Thursday, December 3, 2009

DEGREES THAT BIND

If one were to overhear a couple of lacrosse players having a random lacrosse conversation and he heard the words ten degrees, the educated lacrosse player would immediately infer that they were talking about the angle on the top part of certain STX handles that are angled or bent 10 degrees at the top of the shaft to create the offset head affect on a stick.  They (STX) do this so they don’t have to pay royalties to Warrior Lacrosse, the larger entity, the ‘Big Dog’ in lacrosse, the company that has practically bought the head production part of the industry by forcing and enforcing a literal multitude of patents that they own.  And by the way, their most powerful patent is, or should I say was my patent, the one for the curved head that I, like the idiot that I am, sold to Warrior over 15 years ago.  They have spent the last 10 years busting down companies like Brine by spending the money to enforce these patents.  They now own Brine. Good for them (Warrior) and shame on me.
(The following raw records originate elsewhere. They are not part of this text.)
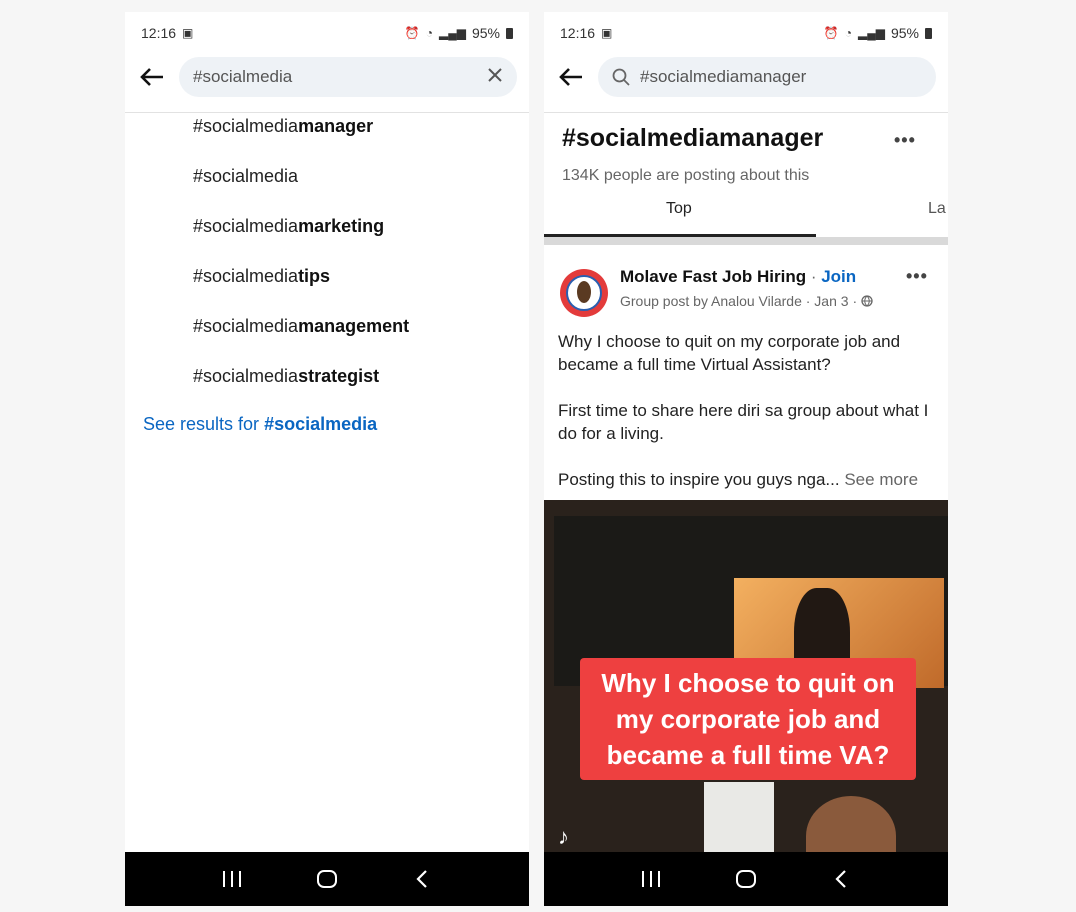  What do you see at coordinates (881, 480) in the screenshot?
I see `see-more-link: See more` at bounding box center [881, 480].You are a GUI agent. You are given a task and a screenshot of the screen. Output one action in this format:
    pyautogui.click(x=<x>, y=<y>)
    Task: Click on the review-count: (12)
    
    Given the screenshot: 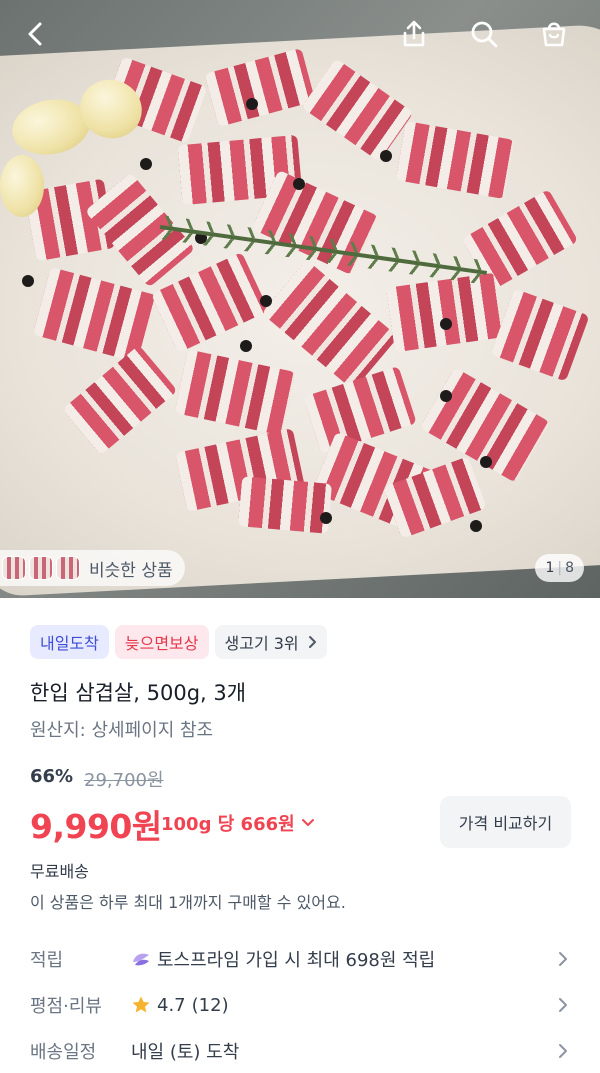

So, and anyway, back to the 10 degrees.  If you heard that 10 degree conversation at our practice tonight, likely the final practice for 2009 that took place in Loveland at our ‘home field’ away from home that is a mere 15 miles from campus, you would assume that they were talking about the finer points of lacrosse shaft technology.  That would be folly because the only 10 degrees we were talking about on this night would be the 10 degrees that was about the temperature of the air outside.  Man, it was cold, and since the practice began as darkness fell, it just got more or less colder by the minute.  My tongue was sticking to the PLASTIC of my whistle.  My face became numb and my toes began to tingle.  I had like seven layers of Underarmor shirts between my skin and the air, but still the frigid elements found their way through the fainted maize of protection to find my bones.

 MOTIVATION OR POLARIZED?

It was a very interesting practice, illustrating the limitations of that kind of cold.  For example you could just see the time delay between a player and his brain.   Making a choice to do something and the time lapse between the thought in the brain and the action with the body was apparent.  Flow was not part of the process tonight, but conditions were ripe for a coach to point out that we were somehow special because we were out there working at getting better as a team when clearly there would be no other teams anywhere in America out there at the moment working in similar conditions.   This suffering angle has always been a great way to motivate the troops.  To see people out there playing hard in this kind of cold surely makes for the ties that bind, the actions that help to solidify and bring together a core group, a band of brothers seeking a higher common ground.  Personally I love this stuff, and I always have, even back when my teams were doing 50 push-ups and 50-sit-ups after practicing for two hours in a driving California winter rainstorm.  No one wants to be there doing that, but everyone gets why we are.  Those are great and rewarding coaching moments, especially if we come away from the experience pneumonia free and just a little ‘harder’ than we were when we started.